Kementerian ESDM menerbitkan Peraturan Menteri ESDM No 11/2020 tentang Perubahan Ketiga Atas Peraturan Menteri Energi dan Sumber Daya Mineral No 7/2017 tentang Tata Cara Penetapan Harga Patokan Penjualan Mineral Logam dan Batubara.
Permen tersebut ditetapkan tanggal 13 April 2020 dan diundangkan pada 14 April 2020. Tetapi, dalam pelaksanaannya tidak sesuai ketentuan yang ada. Terlebih sejak smelter lokal berdiri di Indonesia
“Kami, para penambang, merasa kecewa. Karena harga yang dipatok pembeli, dalam hal ini pihak smelter masih terlalu jauh dari harga produksi,” kata Sekjen APNI Meidy Katrin Lengkey dalam keterangan resmi dikutip Kamis (9/12/2021).
Adapun terkait harga patokan mineral (HMP) Kemenko Marves telah membentuk tim satuan tugas untuk mengawasi pelaksanaan HMP di lapangan pada 13 Agustus 2020. Meski begitu belum ada hasil signifikan terhadap kebijakan ini.
Selain itu, para penambang umumnya tidak langsung menjual ke pabrik atau smelter. Mereka harus melalui beberapa trader, baik trader tengah maupun trader ujung. Trader ujung kerap berada di bawah afiliasi smelter.
Baca Juga
Dia menjelaskan bahwa trader tengah kebanyakan menalangi terlebih dahulu pembelian bijih nikel secara free on board (FOB) dengan pembayaran 80 persen. Akan tetapi, harga nikel umumnya ditekan oleh trader tengah. Sisa pembayaran 20 persen menunggu hasil analisa akhir pihak pembeli atau pihak smelter.
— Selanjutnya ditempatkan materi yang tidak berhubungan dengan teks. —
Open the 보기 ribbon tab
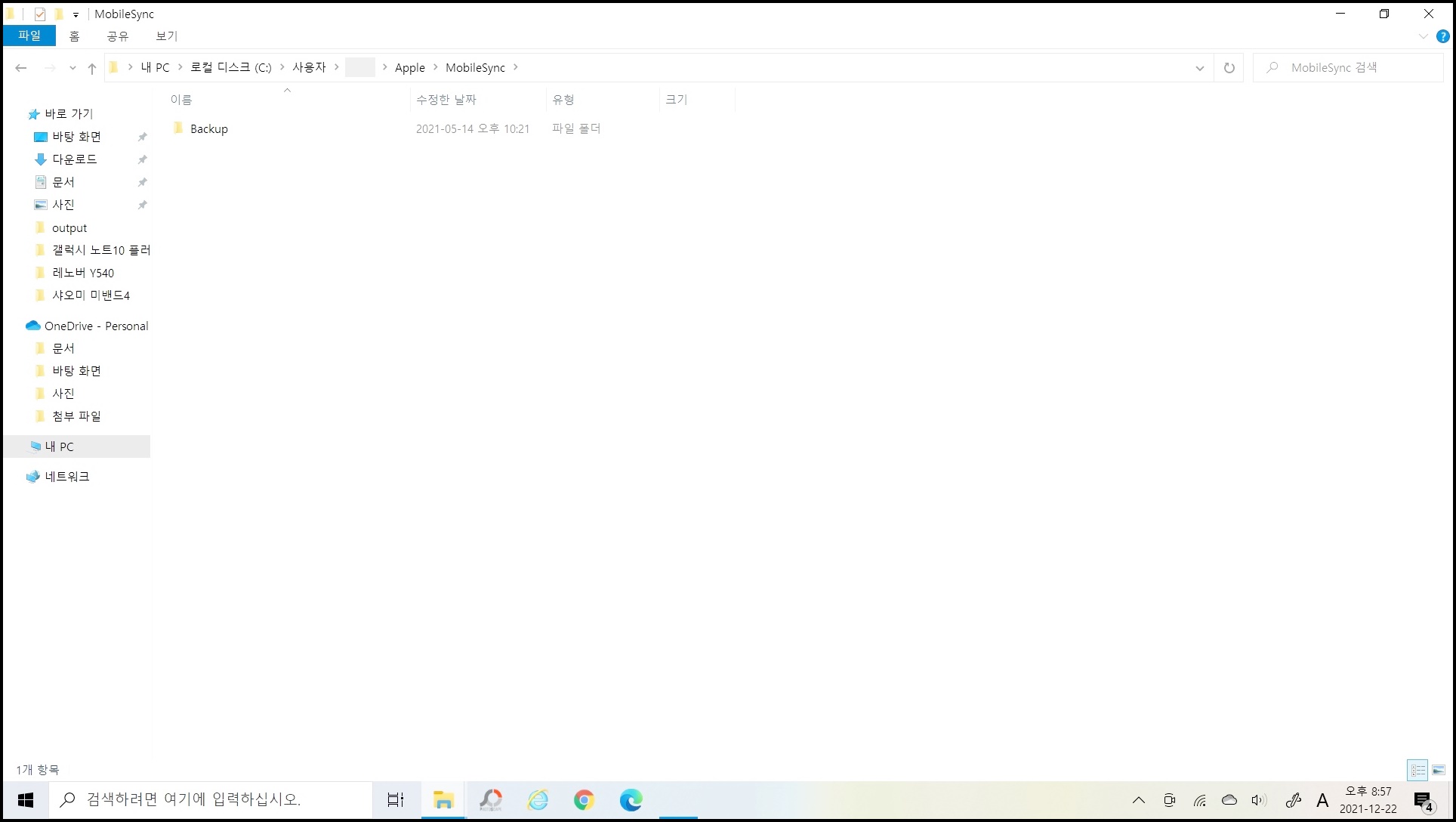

“Dalam dunia perdagangan bijih nikel, tidak pernah menggunakan metode FOB, tetapi dengan CIF [cost, insurance, and freight],” ujar Meidy.
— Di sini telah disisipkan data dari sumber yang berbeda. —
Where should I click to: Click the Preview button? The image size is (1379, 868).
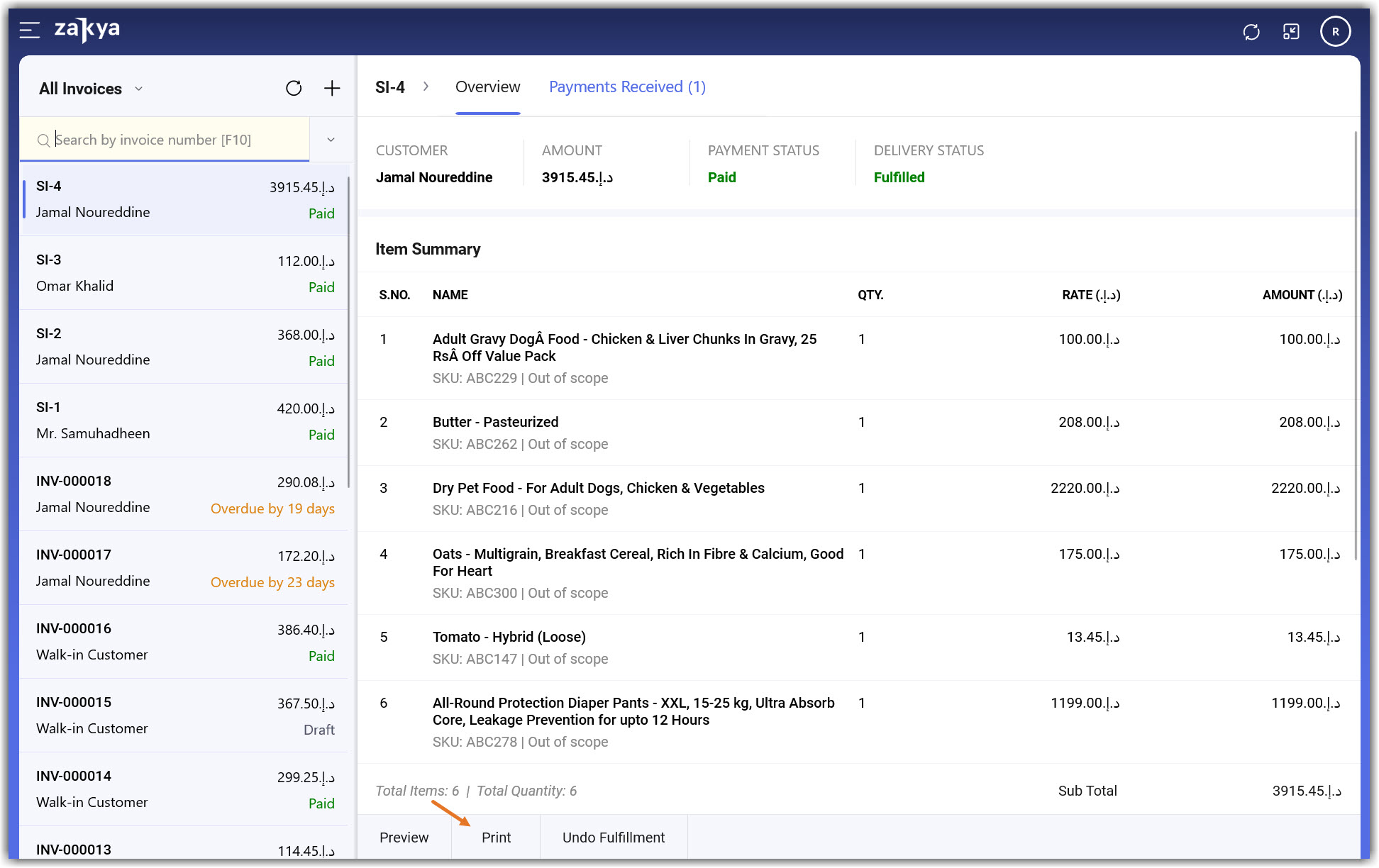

Sementara itu, para penambang juga harus memenuhi ketentuan Permen ESDM No 11/2020. Mereka berkewajiban membayar PNBP, royalty, dan PPh. Transaksi berdasarkan FOB mewajibkan penambang membayar PNBP, royalti dan PPh setelah ditentukan harga.
Sementara metode trading berbasis CIF disebut mengurangi HPM yang telah ditentukan. Beberapa trader menggunakan istilah HMP minus US$0 - US$3. Misalnya untuk nikel kadar 1,8 persen dengan kadar air 35 persen dihargai US$ 44 per ton.
Apabila melalui trader, maka HPM akan dikurangi antara US$1- US$3. Misalnya dipotong US$3, harga HPM yang diterima penambang hanya US$41 per ton bijih nikel.
Umumnya, penambang melakukan kontrak trading dengan smelter berbasis CIF. Pihak smelter hanya memberikan subsidi US$0-US$3 per ton. Sementara biaya untuk tongkang antara US$4 - US$12 per ton bijih nikel.
“Dengan harga tongkang yang harus kami bayarkan, berarti kami harus subsidi antara US$ 4- US$6.
Metode CIP membebankan penambang menanggung subsidi biaya pengiriman atau biaya tongkang. Selain itu, penambang juga harus menghadapi perbedaan hasil analisa kadar nikel dari petambang ke smelter.
“Faktanya, sekitar 90 persen. Selalu terjadi perbedaan analisa. Contohnya, hasil dari pelabuhan muat kadar nikelnya 1,8 persen, maka mau tidak mau berdasarkan analisa itulah yang harus kami bayarkan ke negara berdasarkan HPM, yaitu untuk membayar royalty maupun pph 1,5 persen,” terangnya.
Kondisi ini akhirnya berpengaruh pula pada proses pembayaran. Smelter hanya akan membayar pembelian sesuai dengan analisa. Di sisi lain, dia juga menyinggng 11 perusahaan survei. Hasil analisa dari penambang maupun smelter kerap berbeda. Kondisi ini membuat para penambang menanggung kerugian.